Self-Regulatory Organizations; The Options Clearing Corporation; 
Notice of Filing and Order Granting Accelerated Approval of Proposed 
Rule Change Amending OCC's By-Laws and Rules To Reflect Enhancements in 
OCC's System for Theoretical Analysis and Numerical Simulations as 
Applied to Longer-Tenor Options

October 18, 2013.
    Pursuant to Section 19(b)(1) of the Securities Exchange Act of 1934 
(``Act'') \1\ and Rule 19b-4 thereunder,\2\ notice is hereby given that 
on October 10, 2013, The Options Clearing Corporation (``OCC'') filed 
with the Securities and Exchange Commission (``Commission'') the 
proposed rule change as described in Items I and II below, which Items 
have been prepared by OCC.\3\ The Commission is publishing this notice 
to solicit comments on the proposed rule change from interested persons 
and to approve the proposed rule change on an accelerated basis.
---------------------------------------------------------------------------

    \1\ 15 U.S.C. 78s(b)(1).
    \2\ 17 CFR 240.19b-4.
    \3\ OCC also filed the proposed change as an advance notice 
under Section 806(e)(1) of Title VIII of the Dodd-Frank Wall Street 
Reform and Consumer Protection Act titled the Payment, Clearing, and 
Settlement Supervision Act of 2010 (``Payment, Clearing and 
Settlement Supervision Act''). 12 U.S.C. 5465(e)(1).

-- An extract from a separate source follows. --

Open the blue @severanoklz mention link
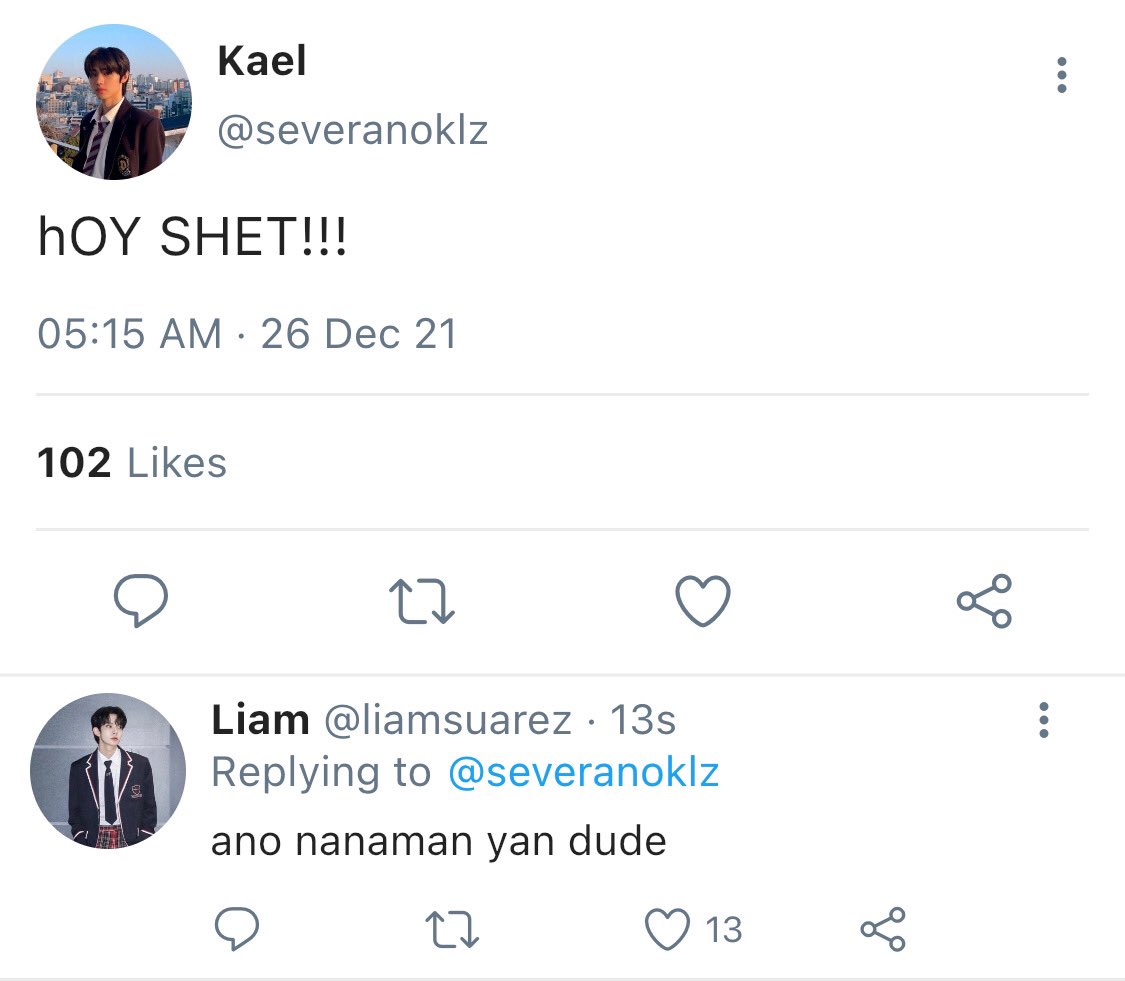This screenshot has height=981, width=1125. [583, 773]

The Commission 
issued a notice of no objection to the advance notice on October 17, 
2013. See Securities Exchange Act Release No. 70709 (October 17, 
2013) (SR-OCC-2013-803).
---------------------------------------------------------------------------

I. Clearing Agency's Statement of the Terms of Substance of the 
Proposed Rule Change

    The proposed rule change would provide for enhancements in OCC's 
margin model for longer-tenor options (i.e., those options with at 
least three years of residual tenor) and to reflect those enhancements 
in the description of OCC's margin model in OCC's Rules.

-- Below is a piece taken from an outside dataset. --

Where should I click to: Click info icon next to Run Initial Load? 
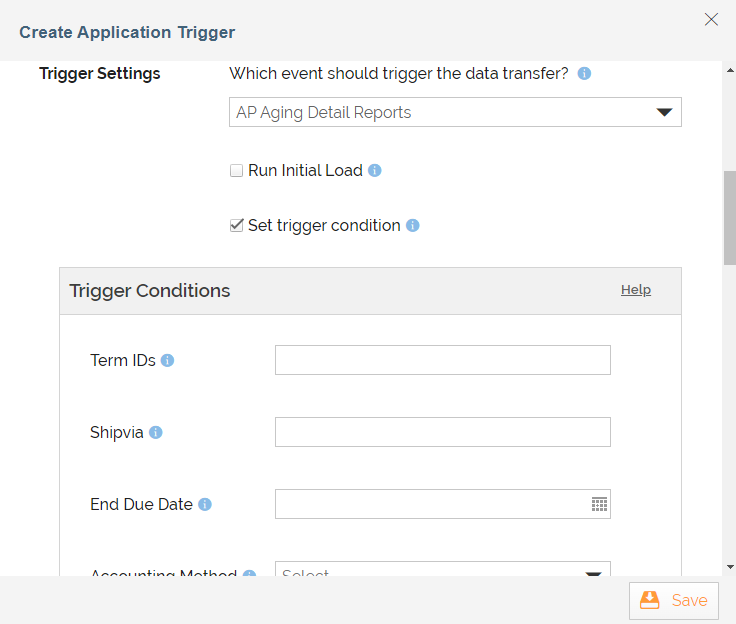click(x=375, y=170)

II. Clearing Agency's Statement of the Purpose of, and Statutory Basis 
for, the Proposed Rule Change

    In its filing with the Commission, OCC included statements 
concerning the purpose of and basis for the proposed rule change and 
discussed any comments it received on the proposed rule change. The 
text of these statements may be examined at the places specified in 
Item IV below. OCC has prepared summaries, set forth in sections A, B,

[[Page 63549]]

and C below, of the most significant aspects of such statements.

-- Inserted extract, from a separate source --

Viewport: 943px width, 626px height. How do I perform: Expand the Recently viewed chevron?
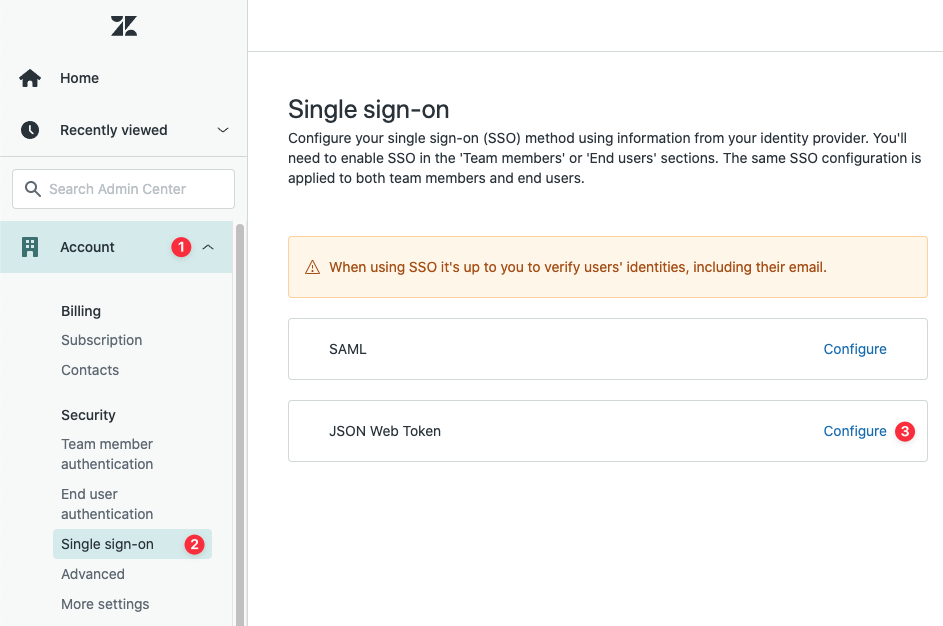pyautogui.click(x=223, y=130)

(A) Clearing Agency's Statement of the Purpose of, and Statutory Basis 
for, the Proposed Rule Change

    The purpose of this proposed rule change is to provide for 
enhancements in OCC's margin model for longer-tenor options (i.e., 
those options with at least three years of residual tenor) and to 
reflect those enhancements in the description of OCC's margin model in 
OCC's Rules. OCC also proposes to make changes to the description of 
OCC's margin model to clarify that description.
    On August 30, 2012, OCC submitted a rule change with respect to 
OCC's proposal to clear certain over-the-counter options on the S&P 500 
Index (``OTC Options'').\4\ The OTC Options Rule Filing, as amended, 
added a statement appearing before Section 6 of Article XVII of OCC's 
By-Laws that ``THE BY-LAWS IN THIS SECTION (OTC INDEX OPTIONS) ARE 
INOPERATIVE UNTIL FURTHER NOTICE BY THE CORPORATION'' to clarify that 
OCC would not commence clearing OTC Options until the changes being 
made to OCC's margin model for longer-tenor options, as provided in 
this rule change, were put in place, notwithstanding whether the OTC 
Options Rule Filing had already been approved. OCC is now proposing to 
remove this statement from Section 6, which will allow OCC to commence 
clearing of OTC Options on the S&P 500 Index.
---------------------------------------------------------------------------

    \4\ The proposal to clear OTC Options was approved on December 
14, 2012. See Securities Exchange Act Release No. 68434 (December 
14, 2012), 77 FR 75243 (December 19, 2012) (SR-OCC-2012-14).
---------------------------------------------------------------------------

    Additional information concerning OCC's proposal to clear OTC 
Options is included in the OTC Options Rule Filing. As described in the 
OTC Options Rule Filing, OCC intends to use its STANS margin system to 
calculate margin requirements for OTC Options on the same basis as for 
exchange-listed options cleared by OCC. However, OCC is proposing to 
implement enhancements to its risk models for all longer-tenor options 
(including OTC Options) in order to better reflect certain risks of 
longer-tenor options. The changes described herein would apply to all 
longer-tenor options cleared by OCC and would be implemented before OCC 
begins clearing OTC Options.
Margin Enhancements for Longer-Tenor Options
    The proposed rule change includes daily OTC quotes, variations in 
implied volatility and valuation adjustments in the modeling of all 
longer-tenor options under STANS, thereby enhancing OCC's ability to 
set margin requirements through the use of risk-based models and 
parameters \5\ and encouraging clearing members to have sufficient 
financial resources to meet their obligations to OCC.\6\ The proposed 
rule change would not affect OCC's safeguarding of securities and funds 
in its custody or control because though it may change margin 
requirements in respect of certain longer-tenor options, it does not 
change the manner in which margin assets are pledged. In addition, the 
proposed rule change allows OCC to enhance its risk management 
procedures and controls related to longer-tenor options in accordance 
with the Commission's clearing agency standards.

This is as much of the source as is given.